* READING PASSAGE:
::::
In Nisbet’s reading, Tocqueville anticipates the long-term social costs of the aggressive, ambitious, expansionist rationalism, characteristic of the French Revolution, and which will ultimately bring us under the regime of the managerial class’ administrative state. In that regard, Nisbet quotes Tocqueville:
After having thus taken each member of the community in its powerful grasp and fashioned him at will, the supreme power then extends its arm over the whole community. It covers the surface of society with a network of small complicated rules, minute and uniform, through which the more original minds and the most energetic characters cannot penetrate, to rise above the crowd. . . . Such power does not destroy, but it prevents existence; it does not tyrannize, but it compresses, enervates, extinguishes, and stupefies a people, till each nation is reduced to nothing better than a flock of timid and industrious animals, of which the government is the shepherd.
Given Nisbet’s own close association of the rise of the Janus-faced regime, of atomized individualism and liberated statism, with the role of war and the military, as seen in the last post on The Quest for Community, he draws our attention to Tocqueville’s own insight into the connection between the “democracy” of such a Janus-faced regime and the recent history in the change of European warfare:
Whereas in Europe before the Revolution, war had been relatively limited in size of armies, types of objective, and overall intensity, the rise of the revolutionary mass armies changed all that. Side by side with universal manhood suffrage in revolutionary France went universal military conscription of men. Although democracies may be slower to engage in war than are dynastic monarchies, they are more likely, once war is under way, to extend its duration as well as its social, moral, economic, and political scope. The effect of democracy is to give a mass basis to war and also to moralize it—that is, to endow it with spiritual and moral objectives which serve to hide underlying material conditions.
And, like Nisbet and Burke, Tocqueville too is seen as perceiving the means to avoid such socially destructive outcomes in pluralism. Nisbet says that, in pluralist associations:
Tocqueville saw powerful means of achieving for citizens the strata of intermediate association and allegiance that would arrest both the tendencies toward social atomization resulting from the impact of democratization and industrialization on traditional society and, at the same time, the tendencies toward the monopolization of economic and social function in the central government invariably preceding or accompanying monopolization of power, as his observations in Europe had taught him.
And, in Tocqueville’s more optimistic moments, he saw operating in America just such a promise of pluralism. Nisbet again quotes him:
There is only one country on the face of the earth where the citizens enjoy unlimited freedom of association for political purposes. This same country is the only one in the world where the continual exercise of the right of association has been introduced into civil life and where all the advantages which civilization can confer are procured by means of it.
::::
* Some items:
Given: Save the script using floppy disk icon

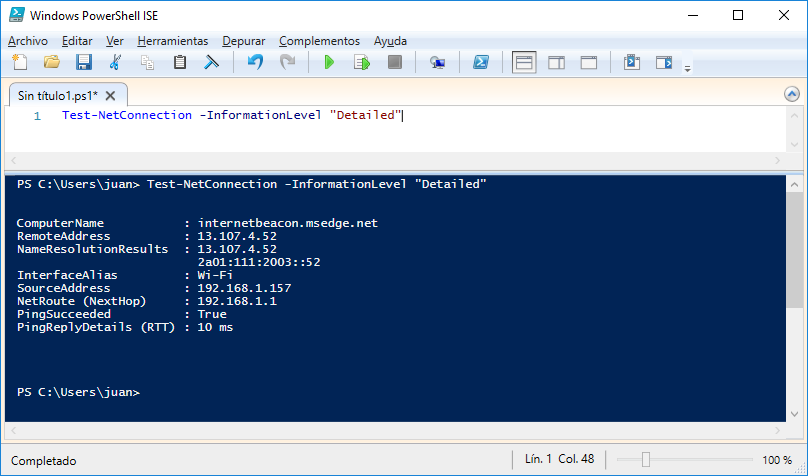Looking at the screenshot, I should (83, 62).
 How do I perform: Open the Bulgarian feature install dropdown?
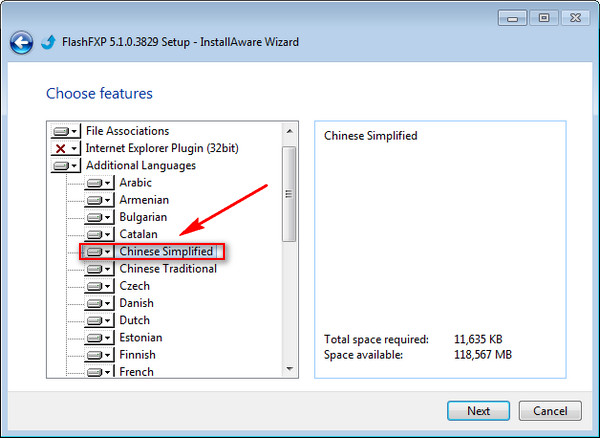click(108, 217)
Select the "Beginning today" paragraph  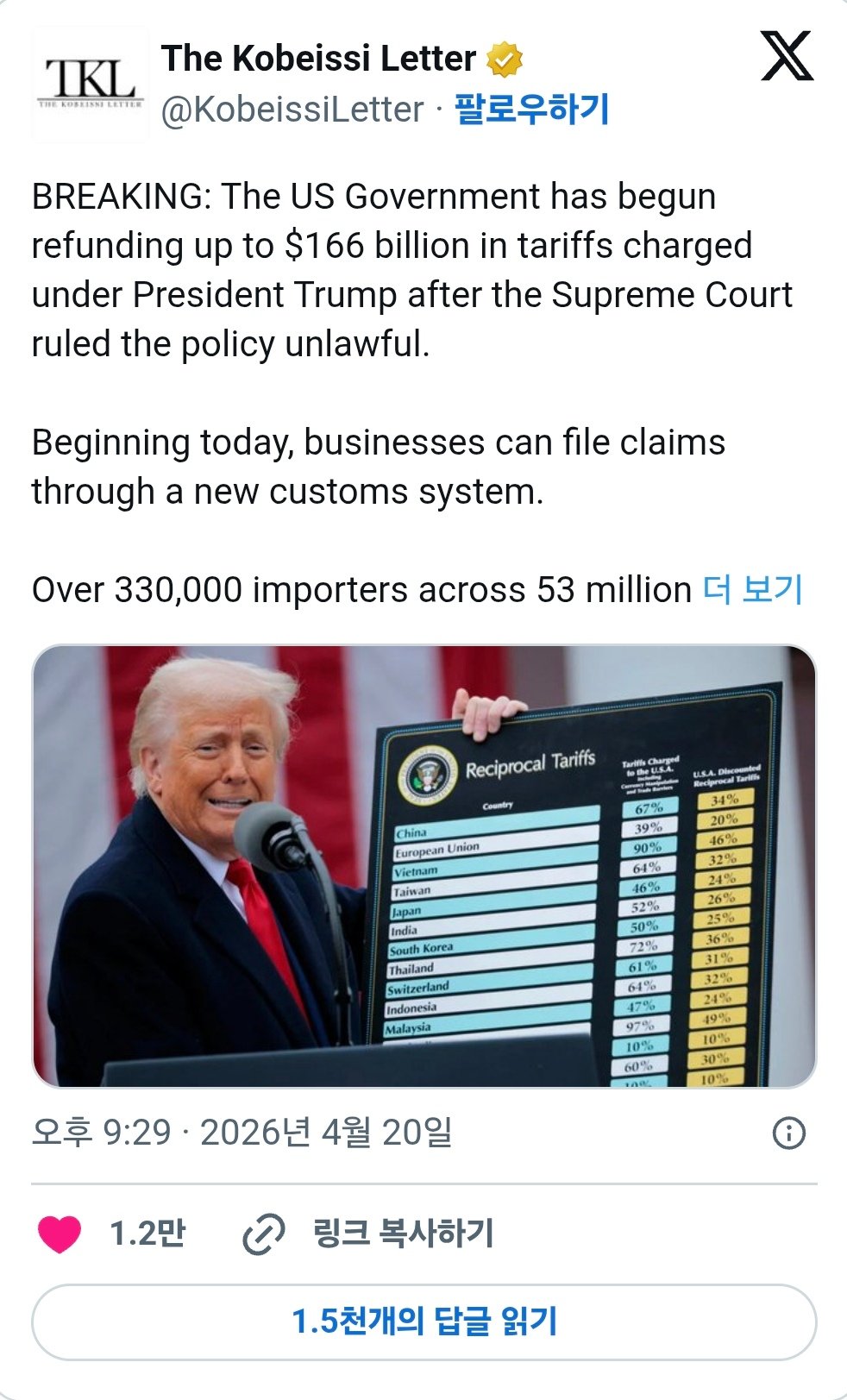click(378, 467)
::::
* TASK LIST:
a - In the passage on Nisbet and Tocqueville, what went side by side with universal manhood suffrage in revolutionary France?
b - Reproduce the passage on Nisbet and Tocqueville word for word from "And, like Nisbet" up to and including "had taught him.".
Rely solely on the passage on Nisbet and Tocqueville.

* RESULTS:
a - Universal military conscription of men.

b -
And, like Nisbet and Burke, Tocqueville too is seen as perceiving the means to avoid such socially destructive outcomes in pluralism. Nisbet says that, in pluralist associations:
Tocqueville saw powerful means of achieving for citizens the strata of intermediate association and allegiance that would arrest both the tendencies toward social atomization resulting from the impact of democratization and industrialization on traditional society and, at the same time, the tendencies toward the monopolization of economic and social function in the central government invariably preceding or accompanying monopolization of power, as his observations in Europe had taught him.